:: Records shown ::
★ ★ ★

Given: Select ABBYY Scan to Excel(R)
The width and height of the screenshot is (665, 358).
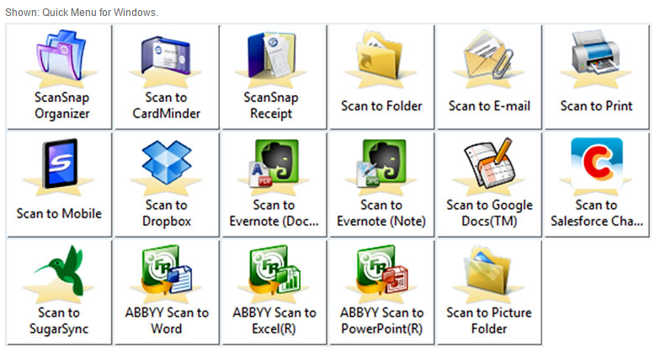Looking at the screenshot, I should pos(273,291).
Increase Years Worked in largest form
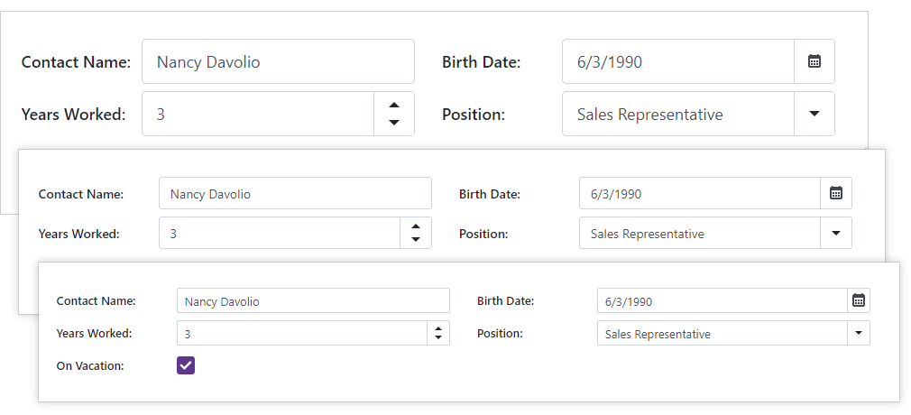911x415 pixels. tap(394, 106)
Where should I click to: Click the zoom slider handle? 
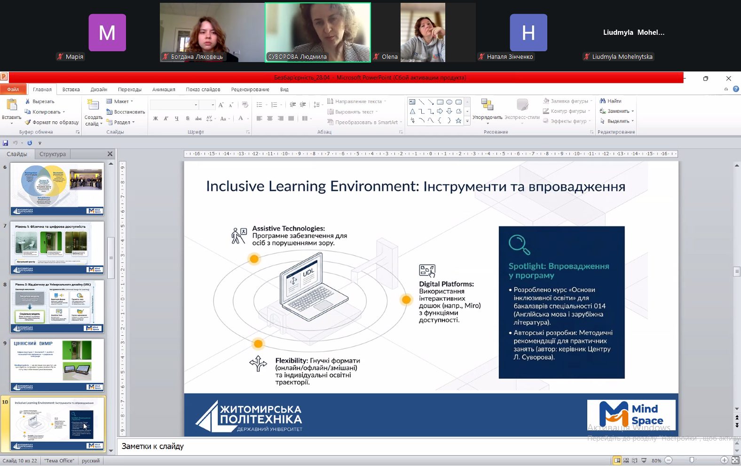[692, 460]
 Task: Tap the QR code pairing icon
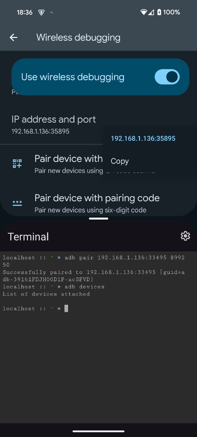17,164
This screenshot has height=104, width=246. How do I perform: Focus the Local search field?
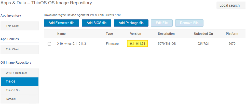tap(229, 5)
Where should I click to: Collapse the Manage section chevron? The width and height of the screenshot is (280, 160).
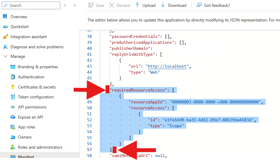pos(5,57)
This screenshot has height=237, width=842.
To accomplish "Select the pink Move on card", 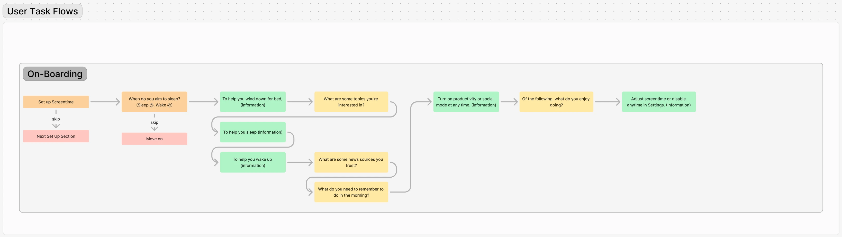I will tap(154, 139).
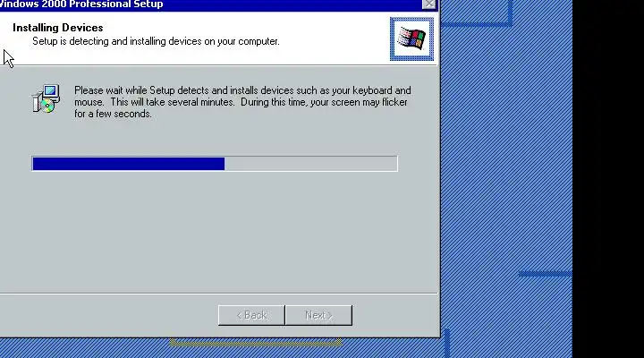The width and height of the screenshot is (644, 358).
Task: Click the computer and CD setup icon
Action: 47,98
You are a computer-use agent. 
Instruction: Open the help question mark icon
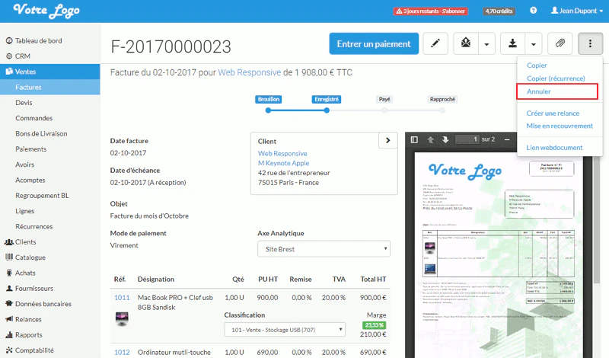(534, 11)
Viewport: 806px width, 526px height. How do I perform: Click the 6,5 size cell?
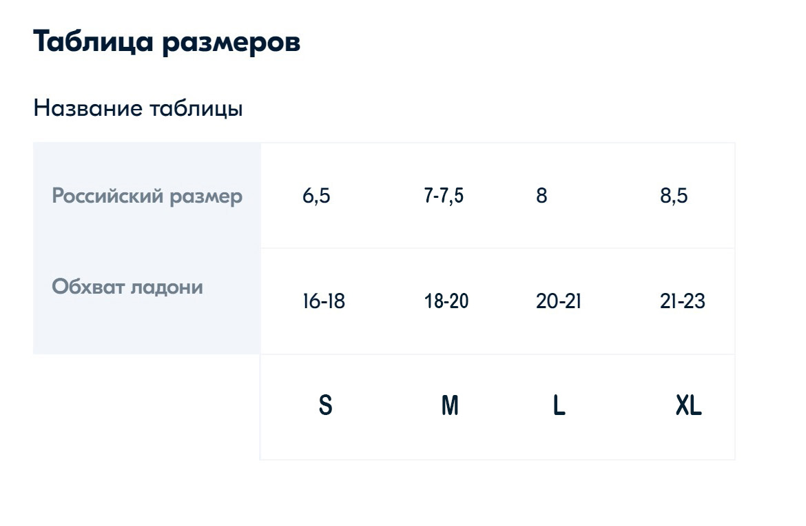click(x=316, y=196)
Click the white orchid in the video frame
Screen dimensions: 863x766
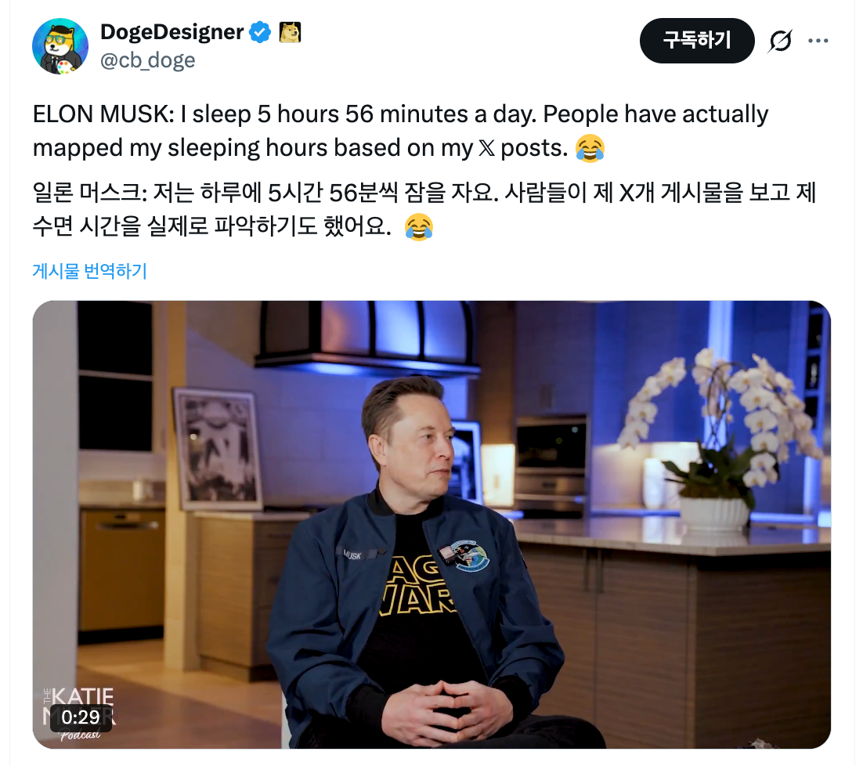click(x=721, y=418)
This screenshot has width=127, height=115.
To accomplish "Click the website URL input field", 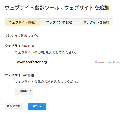I will [x=52, y=62].
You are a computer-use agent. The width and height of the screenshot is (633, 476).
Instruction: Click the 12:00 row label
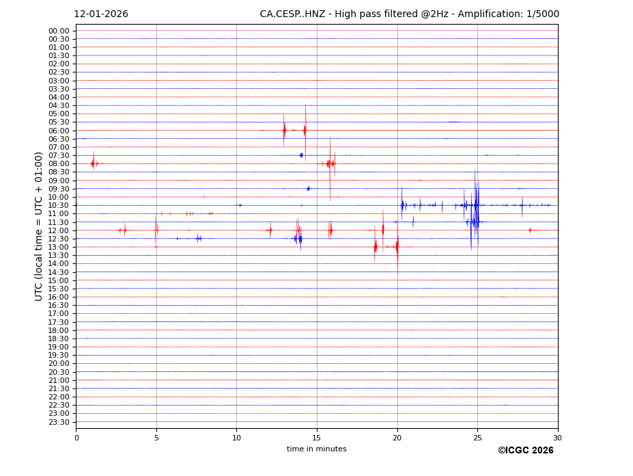coord(59,230)
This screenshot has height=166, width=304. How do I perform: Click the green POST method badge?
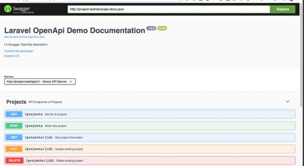coord(14,126)
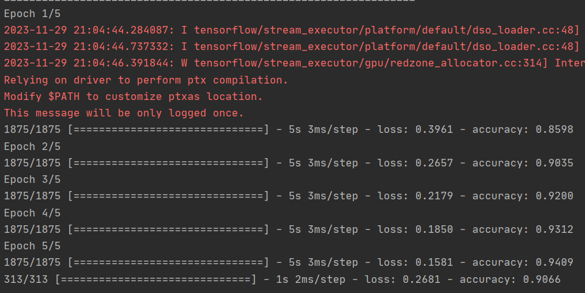This screenshot has width=585, height=293.
Task: Click the progress bar with loss 0.3961
Action: 168,130

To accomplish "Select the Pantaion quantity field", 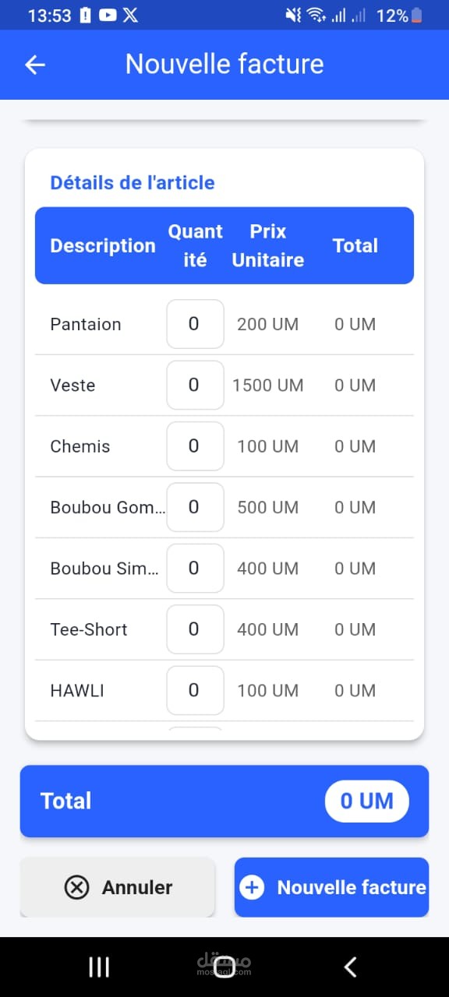I will coord(195,324).
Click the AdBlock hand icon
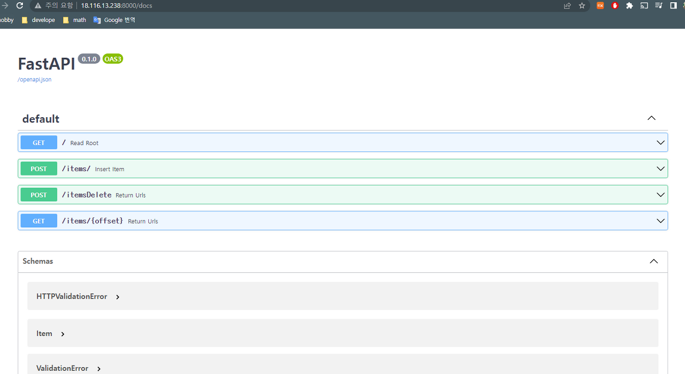The width and height of the screenshot is (685, 374). click(614, 5)
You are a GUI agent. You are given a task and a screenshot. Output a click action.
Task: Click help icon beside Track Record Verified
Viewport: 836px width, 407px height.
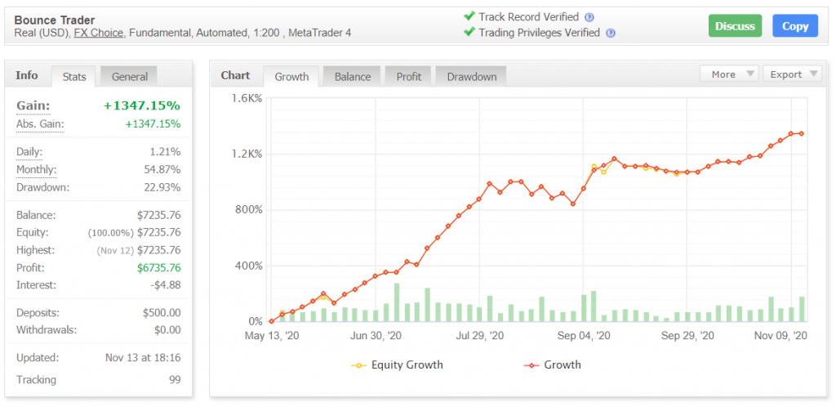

★ ★ ★

:: About this task ::
Write out exactly the lines from the line that contains "Task: Click help" to the last line of the material above, both included; pictures do not belong in the copy.

:: Exercise result ::
Task: Click help icon beside Track Record Verified
Viewport: 836px width, 407px height.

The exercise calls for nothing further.